A while back I read a study where people with a net worth of $1M to $100M were asked how much money they needed to feel wealthy. The universal answer was almost always 30 percent more than whatever they had.
It’s not wrong to want more. What’s dangerous is believing that if we just had more we would be happier. There will always be people who have more. The real test of happiness is whether we can be content and appreciate what we have in the present without dwelling on the past or worrying about the future.
One of the best ways to appreciate what you have and develop a deeper sense of gratitude is to spend time around people who have less, be it health, wealth or opportunity.
I was given a very important lesson related to this a few years ago. To celebrate my birthday, I had organized the perfect trip with my family. I was particularly excited about it as it was an opportunity for us to ski together at my favorite mountain (Alta) in Salt Lake City for the first time.
On the first run of the day, Max, my middle son, caught an edge near the bottom of the hill and tumbled down, head over heels, several times. He got up and was shaken, but initially appeared okay. Within minutes though, he was throwing up and taken to first aid. There, they diagnosed him with a major concussion.

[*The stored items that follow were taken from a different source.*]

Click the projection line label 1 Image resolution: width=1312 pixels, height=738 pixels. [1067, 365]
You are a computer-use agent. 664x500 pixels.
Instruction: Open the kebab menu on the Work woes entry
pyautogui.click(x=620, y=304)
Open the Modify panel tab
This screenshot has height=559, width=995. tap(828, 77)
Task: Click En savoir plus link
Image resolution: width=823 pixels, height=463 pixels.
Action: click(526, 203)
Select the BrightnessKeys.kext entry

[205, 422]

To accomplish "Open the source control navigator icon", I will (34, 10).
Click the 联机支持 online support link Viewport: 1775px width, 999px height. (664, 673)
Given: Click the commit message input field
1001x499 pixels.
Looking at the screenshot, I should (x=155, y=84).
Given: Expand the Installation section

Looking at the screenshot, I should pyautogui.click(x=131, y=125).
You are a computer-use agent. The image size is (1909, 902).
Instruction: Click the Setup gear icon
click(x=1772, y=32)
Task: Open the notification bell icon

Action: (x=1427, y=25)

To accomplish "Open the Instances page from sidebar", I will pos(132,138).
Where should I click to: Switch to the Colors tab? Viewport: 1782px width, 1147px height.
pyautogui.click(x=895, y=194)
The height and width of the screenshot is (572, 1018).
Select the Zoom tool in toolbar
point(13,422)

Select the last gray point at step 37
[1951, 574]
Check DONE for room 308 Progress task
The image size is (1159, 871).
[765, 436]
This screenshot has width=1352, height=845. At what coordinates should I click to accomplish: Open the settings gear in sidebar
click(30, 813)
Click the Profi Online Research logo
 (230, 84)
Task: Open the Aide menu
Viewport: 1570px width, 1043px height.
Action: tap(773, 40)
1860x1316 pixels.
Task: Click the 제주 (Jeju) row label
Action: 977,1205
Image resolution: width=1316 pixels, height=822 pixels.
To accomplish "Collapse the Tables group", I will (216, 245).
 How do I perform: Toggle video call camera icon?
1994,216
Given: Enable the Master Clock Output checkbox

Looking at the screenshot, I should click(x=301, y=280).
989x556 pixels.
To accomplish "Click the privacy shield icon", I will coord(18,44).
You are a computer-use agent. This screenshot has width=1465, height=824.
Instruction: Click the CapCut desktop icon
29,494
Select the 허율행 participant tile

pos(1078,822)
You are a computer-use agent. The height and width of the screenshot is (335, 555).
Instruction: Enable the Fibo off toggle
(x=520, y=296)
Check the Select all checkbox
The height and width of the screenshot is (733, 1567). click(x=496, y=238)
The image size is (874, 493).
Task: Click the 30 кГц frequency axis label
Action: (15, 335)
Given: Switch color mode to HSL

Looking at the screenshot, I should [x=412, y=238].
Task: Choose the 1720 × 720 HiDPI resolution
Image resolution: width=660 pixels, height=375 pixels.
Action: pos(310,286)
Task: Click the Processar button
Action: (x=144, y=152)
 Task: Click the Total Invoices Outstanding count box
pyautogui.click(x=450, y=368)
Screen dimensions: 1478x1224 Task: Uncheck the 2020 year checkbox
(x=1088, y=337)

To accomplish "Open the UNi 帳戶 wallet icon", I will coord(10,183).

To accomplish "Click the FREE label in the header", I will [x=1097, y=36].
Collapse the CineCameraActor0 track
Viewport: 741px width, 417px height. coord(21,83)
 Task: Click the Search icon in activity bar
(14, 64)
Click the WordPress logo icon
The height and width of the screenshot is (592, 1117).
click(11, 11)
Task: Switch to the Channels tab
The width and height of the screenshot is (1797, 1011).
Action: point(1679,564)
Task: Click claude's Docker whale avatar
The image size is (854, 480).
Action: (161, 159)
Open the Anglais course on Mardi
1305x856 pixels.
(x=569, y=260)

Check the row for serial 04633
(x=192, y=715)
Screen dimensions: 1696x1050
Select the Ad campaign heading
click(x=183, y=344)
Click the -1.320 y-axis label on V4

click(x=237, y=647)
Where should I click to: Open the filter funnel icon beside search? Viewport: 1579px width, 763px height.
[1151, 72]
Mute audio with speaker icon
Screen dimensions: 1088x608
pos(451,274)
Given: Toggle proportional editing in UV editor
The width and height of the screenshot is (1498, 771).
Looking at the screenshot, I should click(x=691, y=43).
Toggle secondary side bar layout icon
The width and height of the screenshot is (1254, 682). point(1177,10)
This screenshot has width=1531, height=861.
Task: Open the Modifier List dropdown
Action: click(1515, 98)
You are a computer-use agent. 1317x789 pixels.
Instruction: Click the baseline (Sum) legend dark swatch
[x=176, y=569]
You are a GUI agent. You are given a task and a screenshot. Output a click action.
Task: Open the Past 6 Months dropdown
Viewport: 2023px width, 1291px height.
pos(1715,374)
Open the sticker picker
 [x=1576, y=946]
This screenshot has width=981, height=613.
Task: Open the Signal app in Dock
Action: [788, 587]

Hours later, when he didn’t get any better, we took him to Salt Lake City’s children’s hospital, where he spent several hours under observation and underwent a brain MRI to ensure there was no major damage. It was one of the scariest, most difficult moments I’ve had as a parent.
The “why me” feeling did creep into my head as I lamented the runs of bad luck I’d been having on my birthday over the past few years. Then, I strolled around the children’s ward at the hospital. To say that put things into perspective is an understatement. In an instant, I was no longer focused on myself or Max. I knew that, after his scan was clear, he would be going home that day. Most of the children in the unit, however, would be there for months. And many were so ill, they wouldn’t be going home at all. So, I found my wife and told her that I felt like the luckiest person in that hospital that day, and I meant it.
Rather than focusing on having 30 percent more, remember that there is always someone who has 30 percent less than or 30% of what you have. Spending time with them can definitely put things into perspective. What’s more is that learning to be grateful for what you have is also a major factor in cultivating resilience.
In an earlier Friday Forward, I shared how studies have shown discernible differences between people who display resilience and those who do not. Two notable characteristics are that those in the more resilient group practiced more gratitude in their lives and were more charitable overall.
This weekend, look for ways to be grateful for what you have and see if you can gain perspective from others who have less rather than focusing on those who have more.
Quote of The Week
“Suffering is an excessive focus on yourself.”